### Page
Jewish Territorialist Organization

The Jewish Territorial Organization, known as the ITO, was a Jewish political movement which first arose in 1903 in response to the British Uganda Offer, but which was institutionalized in 1905.

The organization was founded by British Jewish author, critic, and activist Israel Zangwill and British Jewish Journalist, Lucien Wolf.

Zangwill's interest in Territorialism began in 1903 in response to the Kishinev Pogrom. In April of that year in Kishinev, Bessarabia, a Western province of the Russian empire, a local newspaper accused the region’s Jews of killing a Christian child as part of their Passover rituals. This inflammatory use of the ancient “blood libel," sparked a three day pogrom which resulted in the deaths of over forty Jews, as well as the destruction and looting of hundreds of Jewish homes and businesses. The specter of Kishinev profoundly influenced Zangwill’s actions and work. Indeed, several years after the event, Zangwill would make the protagonist of his most important play, “The Melting Pot,” a survivor of the pogrom who escapes to America after witnessing the murder of his family. The events of Kishinev also convinced Zangwill of the immediate need to find a place of Jewish refuge be it in Palestine or some other site. In commenting on the pogroms in a greeting to the Federation of American Zionists Zangwill commented:

The Kishineff massacre has brought home to the blindest the need of a publicly and legally safeguarded home for our unhappy race. When you come to consider where this centralized home should be you will find no place as practicable as Palestine, or at least for a start, its neighborhood.

Theodore Herzl hoped for a Jewish homeland in Palestine but recognized that global events demanded an immediate solution to the Jewish problem, in Russia at least, even if that solution required Jewish refugees to settle outside of Eretz Israel.

### Record set
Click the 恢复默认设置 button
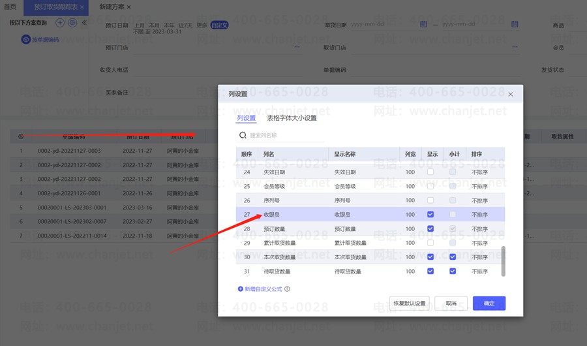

* * *

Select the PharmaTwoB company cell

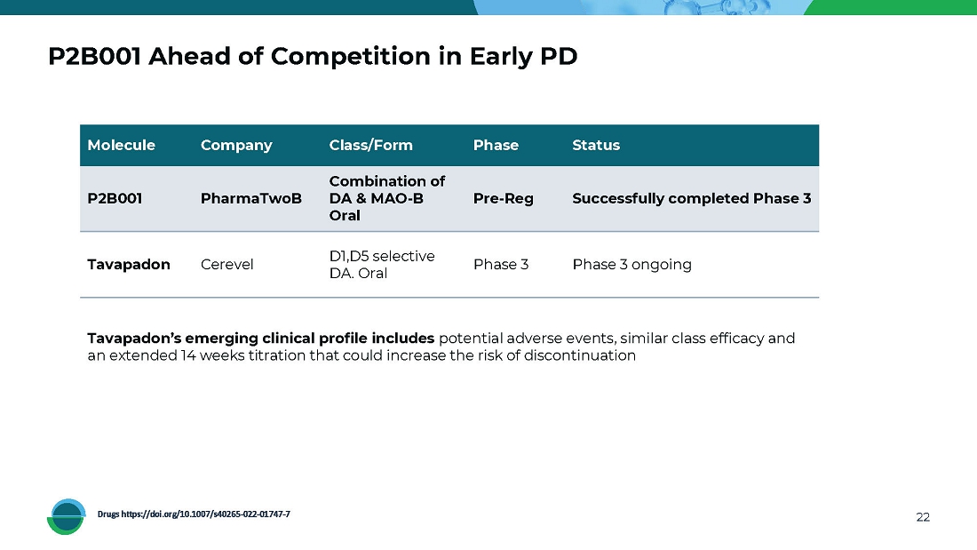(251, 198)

### Exercise instructions
Echo the part of the Jewish Territorial Organization text from "Jewish Territorialist Organization" to "Journalist, Lucien Wolf.", word for word. The entries have no connection to the text about the Jewish Territorial Organization.

### Written reply
Jewish Territorialist Organization

The Jewish Territorial Organization, known as the ITO, was a Jewish political movement which first arose in 1903 in response to the British Uganda Offer, but which was institutionalized in 1905.

The organization was founded by British Jewish author, critic, and activist Israel Zangwill and British Jewish Journalist, Lucien Wolf.